Sidenote I had to jump through quite some hoops because I wanted to be helpful and link to various source files and documentation files, but discource won’t allow me to use more than 2 links in a post. I’ve spend more time trying to figure out how to get around this, or how to become trusted than it took to write this entire post.
Here are the URLs, I’m trying to link to, annotated with [label]* in the post
- The guide:
https://shrinerb.com/docs/changing-location#1-update-the-location-generation
- Direct upload guide:
https://shrinerb.com/docs/direct-s3#strategy-a-dynamic
- Source (using id as the location):
https://github.com/shrinerb/shrine/blob/master/lib/shrine.rb#L204-L217
- Source (atomic persist equality):
https://github.com/shrinerb/shrine/blob/master/lib/shrine/uploaded_file.rb#L222-L229
Following this guide*, I’m trying to move files.
S3 and the file ID
When there is no generate_location
present (so no method and no pretty_location
plugin, or any other plugin that defines a generate_location
method), the default of Shrine
is to store files at the filename of id
, as determined by the Direct Upload guide*, which states the "id"

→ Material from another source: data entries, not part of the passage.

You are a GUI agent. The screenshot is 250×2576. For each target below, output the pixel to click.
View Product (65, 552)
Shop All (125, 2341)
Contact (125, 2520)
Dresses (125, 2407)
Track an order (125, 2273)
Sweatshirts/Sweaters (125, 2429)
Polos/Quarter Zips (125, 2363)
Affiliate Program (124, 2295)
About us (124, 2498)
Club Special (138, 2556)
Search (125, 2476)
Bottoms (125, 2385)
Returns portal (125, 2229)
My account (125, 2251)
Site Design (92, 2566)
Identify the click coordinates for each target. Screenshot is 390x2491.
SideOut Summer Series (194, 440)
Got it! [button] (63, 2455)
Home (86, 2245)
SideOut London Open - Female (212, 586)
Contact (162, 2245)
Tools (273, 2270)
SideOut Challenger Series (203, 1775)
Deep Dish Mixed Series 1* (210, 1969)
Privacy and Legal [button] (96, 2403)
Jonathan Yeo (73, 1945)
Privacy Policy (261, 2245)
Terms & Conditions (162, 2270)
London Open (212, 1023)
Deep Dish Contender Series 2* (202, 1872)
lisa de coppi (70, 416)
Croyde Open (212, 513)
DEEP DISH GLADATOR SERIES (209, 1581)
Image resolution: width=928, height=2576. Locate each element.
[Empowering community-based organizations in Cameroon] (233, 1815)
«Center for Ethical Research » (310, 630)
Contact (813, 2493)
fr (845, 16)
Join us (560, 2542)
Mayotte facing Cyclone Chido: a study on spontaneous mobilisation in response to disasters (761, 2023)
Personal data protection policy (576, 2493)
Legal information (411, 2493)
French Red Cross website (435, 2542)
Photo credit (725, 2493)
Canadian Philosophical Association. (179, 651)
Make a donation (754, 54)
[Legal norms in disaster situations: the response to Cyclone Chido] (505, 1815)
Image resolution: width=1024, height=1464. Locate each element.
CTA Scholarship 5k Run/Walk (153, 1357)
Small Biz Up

is used to determine where to store the file on S3.
According to [this source code]*, the location
is used as the "id"
value.
I don’t know if this is standard for all storage backends, but it was enough to find the (potential) underlying issue.
Atomic persist
The atomic persist implementation does an equality check on the uploaded file[s]. That’s implemented [here]*. In short: it compares the type (class), id and storage_key (e.g. "cache"
/ "store"
). A file with the exact same id and class but in different storages is, as expected, a different file. If everything matches, its the same file.
When changing metadata, derived versions, this is great. You can generate new derivatives, changed metadata and throw away the data if the underlying file is changed between the start of that process.
Problem
[The guide]* lays down the following steps:
- change or implement
generate_location
- migrate (move) the existing files, either directly or via backgrounding
# Example code for step 2
begin
attacher.atomic_persist # persist changes if attachment has not changed in the meantime
old_attacher.destroy_attached # delete files on old location
rescue Shrine::AttachmentChanged, # attachment has changed during reuploading
ActiveRecord::RecordNotFound # record has been deleted during reuploading
attacher.destroy_attached # delete now orphaned files
end
Since s3 moves the file by changing the ID, and the ID is used to determine equality, atomic_persist
will always throw a Shrine::AttachmentChanged
error, because it’s changing the location, which changes the ID, which makes them inequal.
Questions
- Is the guide incorrect? Or is the guide incomplete?
- Is there a Shrine-idiomatic solution for S3?
- Is using non-atomic persist "Good enough"™?
Workaround
I’m using #persist
instead of #atomic_persist
right now; and I can get some atomicity by transacting around persist, seeing if the original record filedata
hasn’t changed. It works.
I hope everything is clear. I can set-up a minimal reproducible example, but this is all copied straight from the guide.